EPFO: A Lifeline for Over 10 Million Employees
The EPFO provides retirement income to more than 10 million employees in the organized sector. It is often the primary source of lifetime savings for many working individuals. The interest rate on EPFO savings, currently at 8.25% for FY24, is a crucial metric for the salaried middle class.
New Flexibility for Organizations and Employees
In another major policy shift, the government has allowed organizations that are not part of the EPFO to switch to the state-run retirement fund manager. This exemption primarily benefits businesses with private retirement plans that predate the EPFO’s establishment in 1954. Companies like Aditya Birla Ltd have already approached the government for such arrangements.

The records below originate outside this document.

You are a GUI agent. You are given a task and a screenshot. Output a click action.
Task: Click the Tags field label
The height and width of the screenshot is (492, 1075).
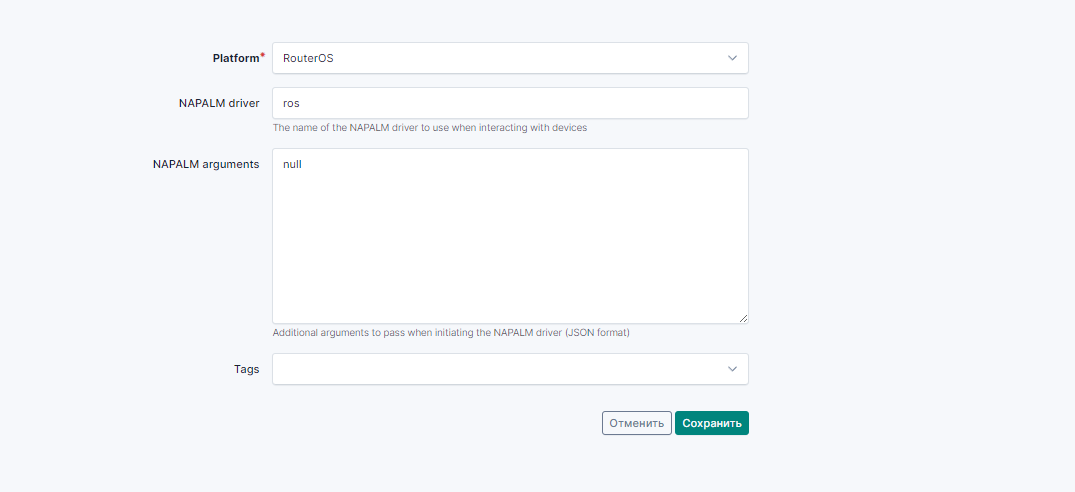tap(245, 369)
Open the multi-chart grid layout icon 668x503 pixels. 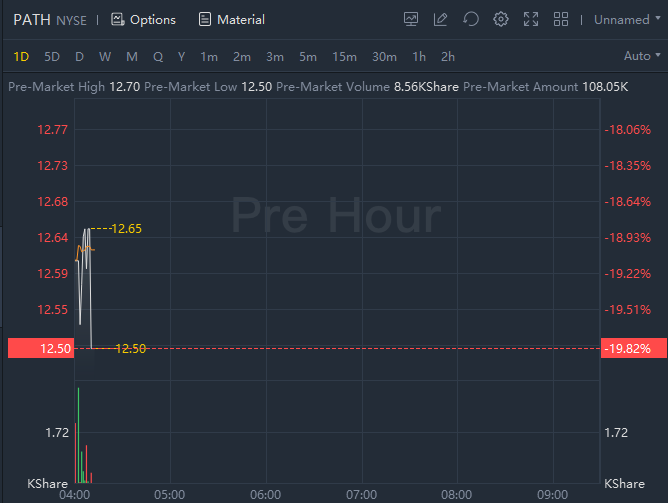pos(561,19)
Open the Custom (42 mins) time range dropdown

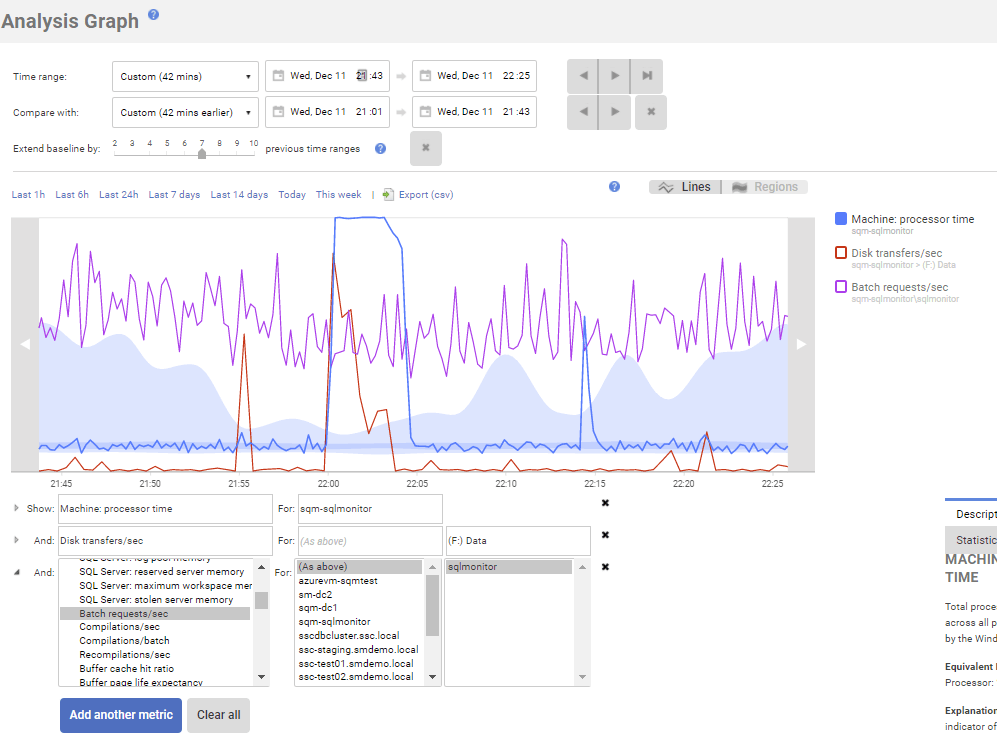tap(183, 75)
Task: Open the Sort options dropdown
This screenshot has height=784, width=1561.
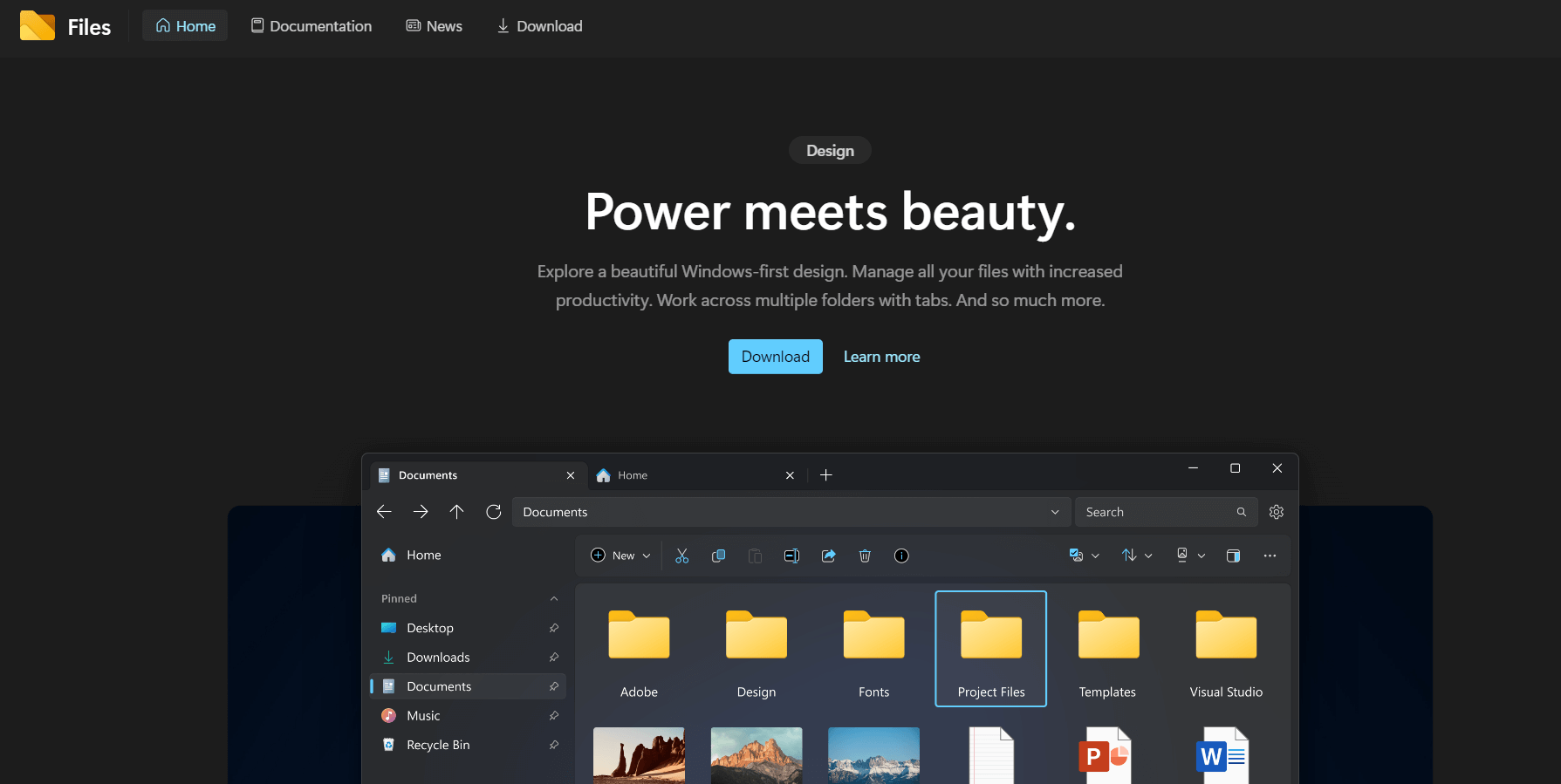Action: pos(1136,556)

Additionally, the government is working on plans to raise the income threshold for mandatory provident fund contributions from ₹15,000 to ₹21,000. This change aims to make provident fund contributions mandatory for a larger segment of salaried employees.
Freedom for Higher Earners
Employees earning more than ₹15,000 will now have the flexibility to decide how much of their income they want to save for retirement benefits and pensions. Under the Employees’ Provident Fund and Miscellaneous Provisions Act of 1952, firms with 20 or more employees must deduct at least 12% of the employees’ salary for provident fund savings, with an equal contribution from the employer.
These changes are part of a broader effort to make the EPFO more responsive and flexible, ensuring that subscribers can access their funds with greater ease and convenience.